The study demonstrates that combining graph-informed transformer architectures with self-supervised pre-training on large computational datasets and fine-tuning on curated experimental data yields accurate and generalizable PCE predictions. The inclusion of bond-length and connectivity encodings allows the attention mechanism to capture local geometric and topological chemical information that is critical for electronic properties, thereby improving performance over SMILES-only language models and conventional GNNs. Pre-training provides a beneficial initialization for limited labeled data settings, improving downstream accuracy. The end-to-end discovery pipeline translated predictive gains into practical outcomes: high-throughput candidate generation, physics- and synthesis-aware screening, and successful experimental validation of three new NFAs with strong device performance (best PCE 14.61% with PM6). These results support the framework’s utility for accelerating acceptor discovery and suggest that deep learning with chemically enriched representations can reduce reliance on costly experiments and low-fidelity heuristics.

This work introduces DeepAcceptor, a framework that unifies curated experimental datasets, a graph-informed BERT model (abcBERT) with self-supervised pre-training, and a scalable generation/screening pipeline to discover high-performance NFAs. abcBERT achieved SOTA test accuracy (MAE 1.78, R² 0.67) and guided the selection of three experimentally validated candidates, reaching up to 14.61% PCE with PM6. The interface enables accessible, rapid design and prediction, and the approach demonstrates that richer molecular encodings (bond lengths, connectivity) and pre-training substantially enhance predictive power. Future work should focus on continuously expanding and refining experimental datasets, incorporating additional structural/3D information, improving domain adaptation across donors and processing conditions, and integrating active learning to further reduce experimental burdens.
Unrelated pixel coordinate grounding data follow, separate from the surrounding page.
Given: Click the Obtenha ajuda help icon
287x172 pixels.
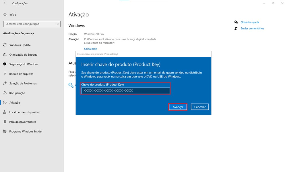Looking at the screenshot, I should (236, 22).
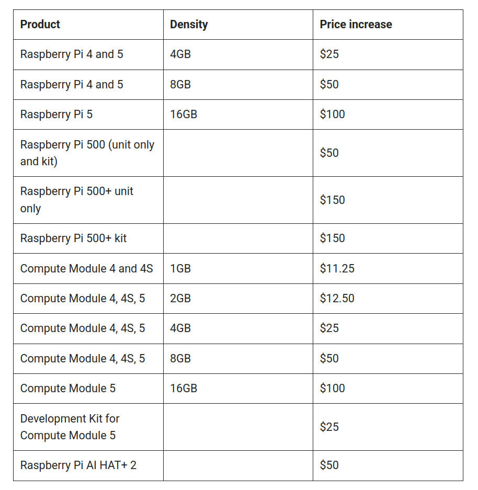This screenshot has height=490, width=478.
Task: Select the "Compute Module 4 and 4S" cell
Action: coord(86,269)
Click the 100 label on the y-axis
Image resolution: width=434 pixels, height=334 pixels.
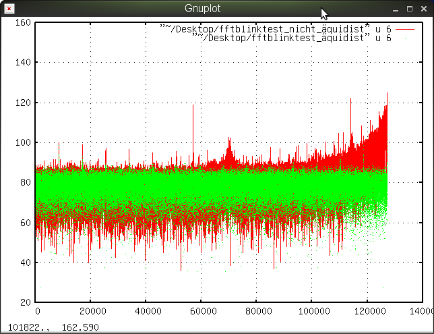(x=23, y=142)
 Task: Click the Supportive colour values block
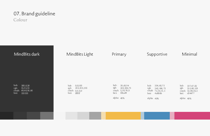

- Prediction–experiment gaps remain due to uncontrolled variables such as device fabrication conditions, morphology, synthesis/purification, and measurement variability. - The experimental dataset size (1,027 NFAs) limits model coverage and generalizability; continuous expansion and curation are needed. - The model is fine-tuned without conditioning on donor identity or processing parameters, which can influence device PCE and introduce noise. - Computational pre-training data may not fully reflect experimental realities; domain shift persists despite fine-tuning. - Structural representation relies on 2D graphs with bond-length encodings; richer 3D geometry and conformational effects are not explicitly modeled.